== THE INPUT ==

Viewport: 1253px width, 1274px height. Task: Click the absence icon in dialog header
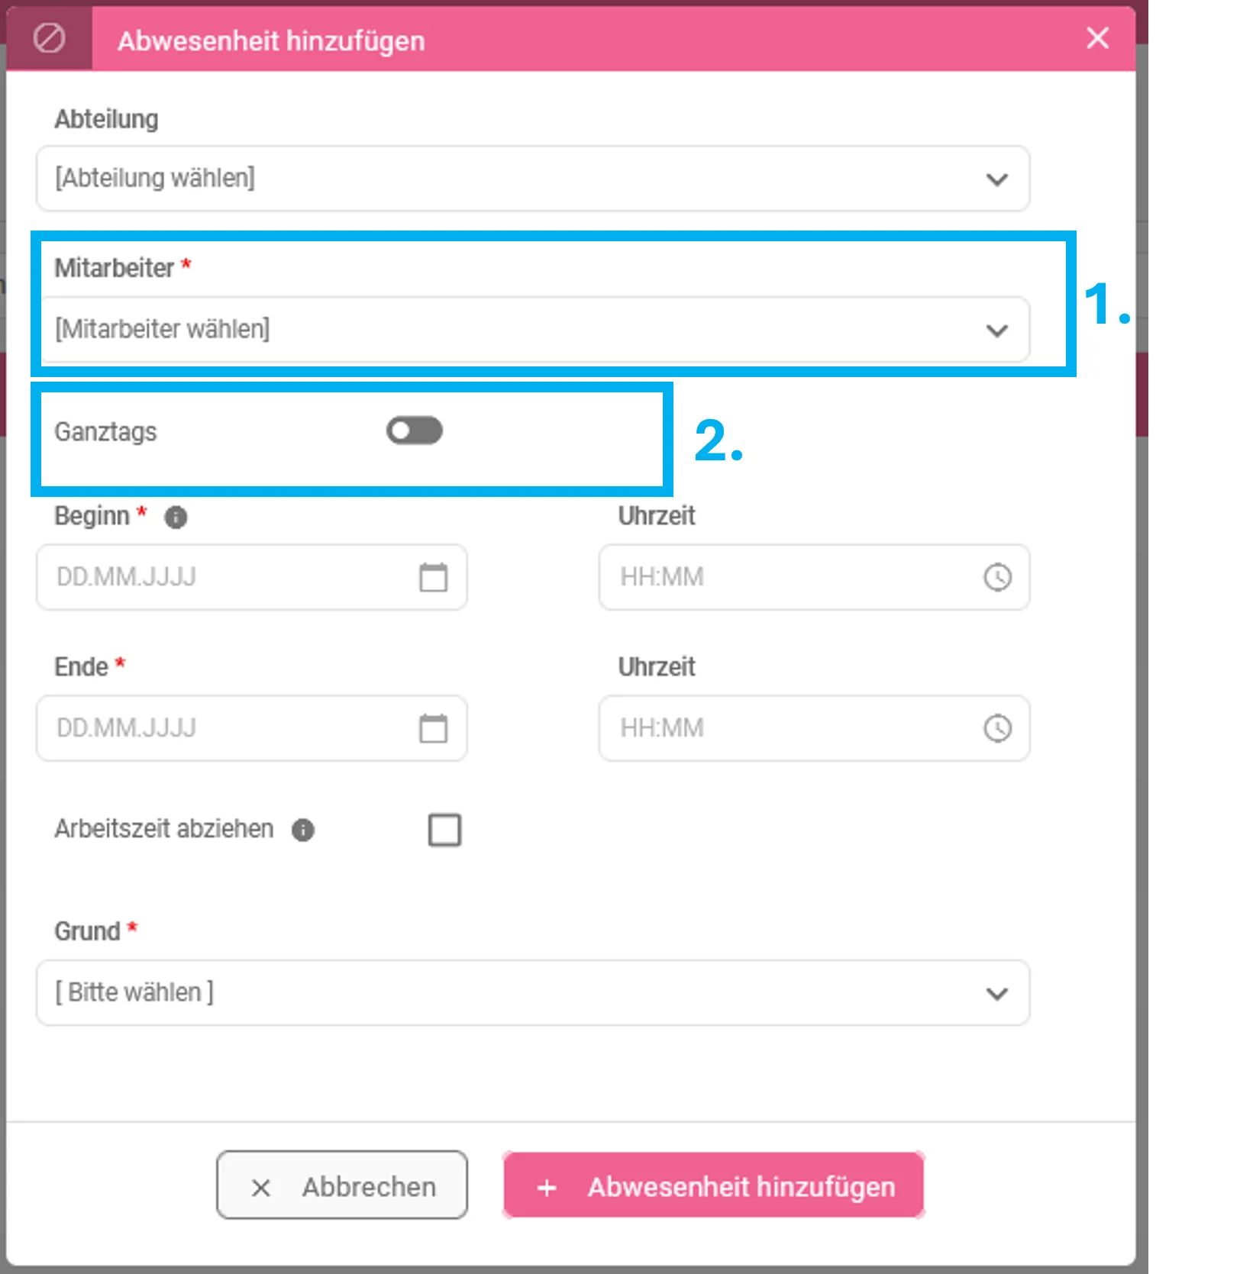pyautogui.click(x=50, y=38)
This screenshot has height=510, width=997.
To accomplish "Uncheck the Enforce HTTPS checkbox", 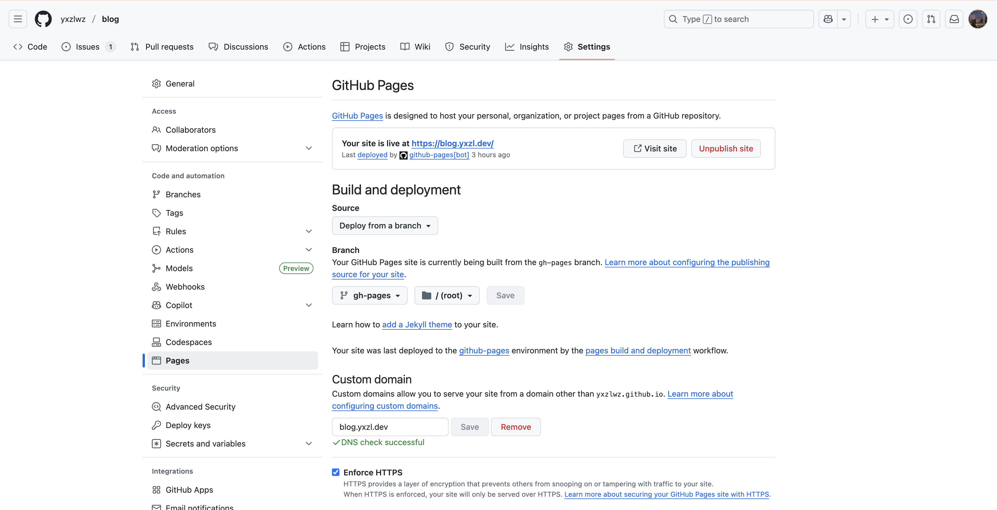I will click(336, 472).
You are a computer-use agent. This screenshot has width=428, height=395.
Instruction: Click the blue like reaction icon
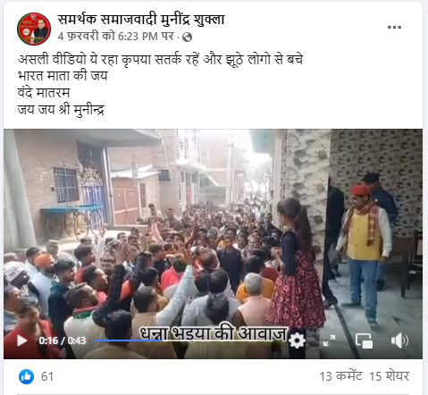pos(26,376)
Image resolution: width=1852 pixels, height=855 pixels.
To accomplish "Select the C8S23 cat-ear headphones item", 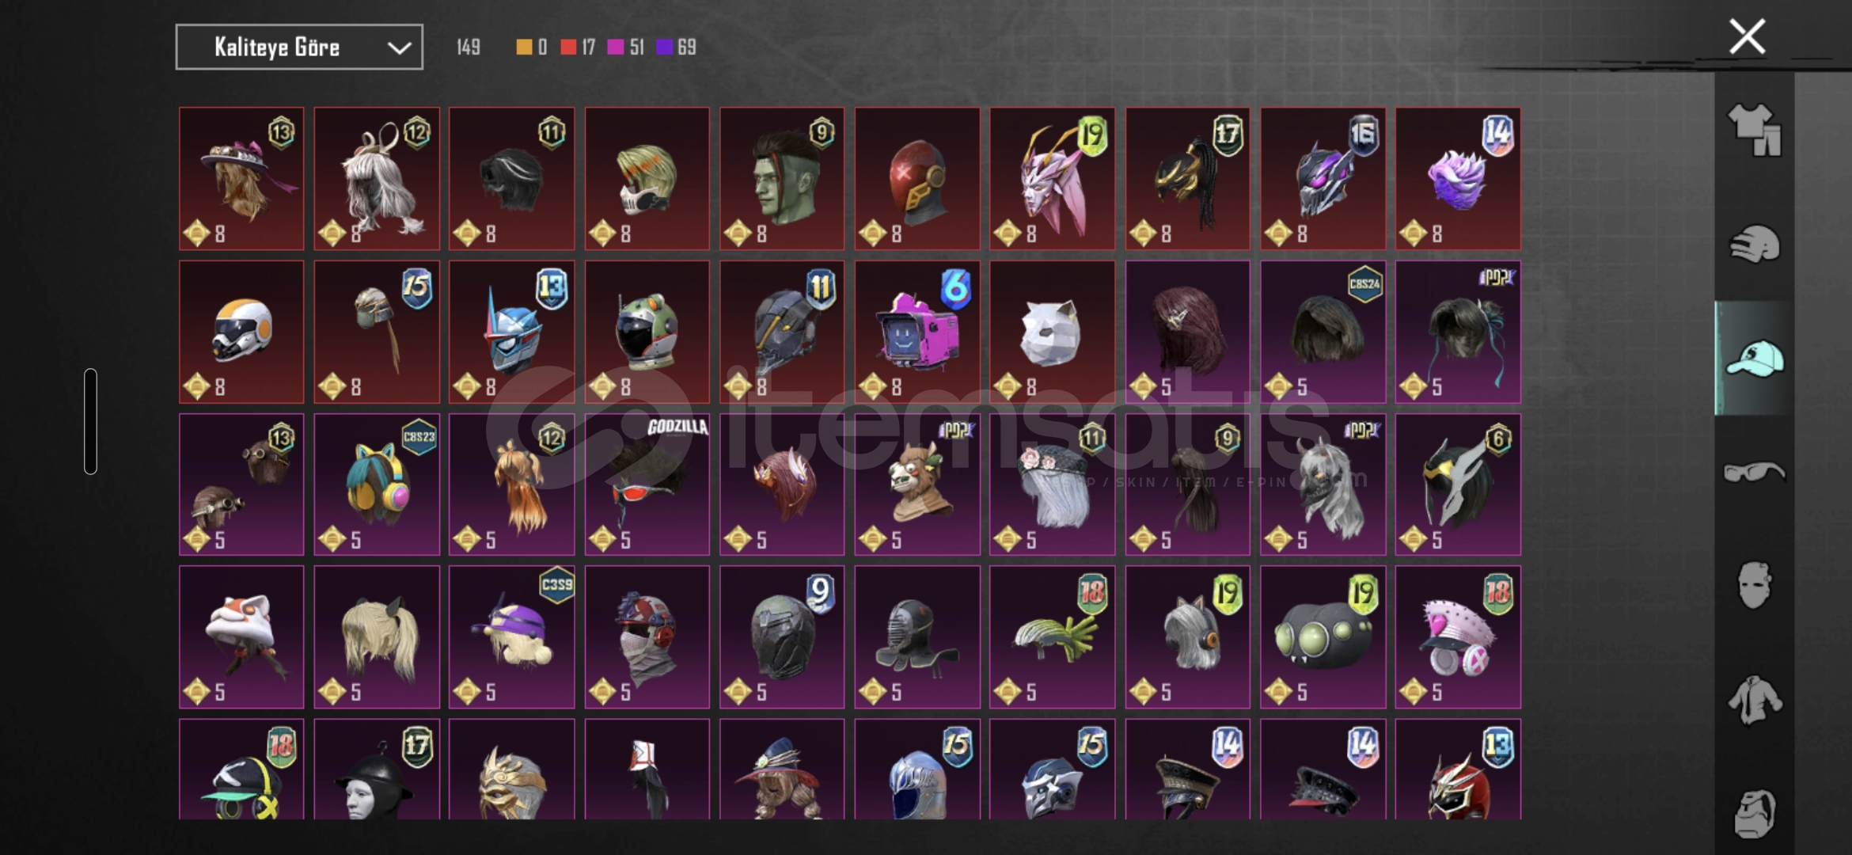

===

▶ WRITTEN PROBLEM:
Starting at the line that has "You are a computer-use" and running to the end of the listing, write those lines out again, requests included. Scale every coordinate in the answers by 0.5 and round to whole numbers, with halves going up, and leave the pictures out.

▶ TASK RESULT:
You are a computer-use agent. This screenshot has width=428, height=395.
Instruction: Click the blue like reaction icon
pos(13,188)
Image resolution: width=1852 pixels, height=855 pixels.
To accomplish "Select the C8S23 cat-ear headphones item", 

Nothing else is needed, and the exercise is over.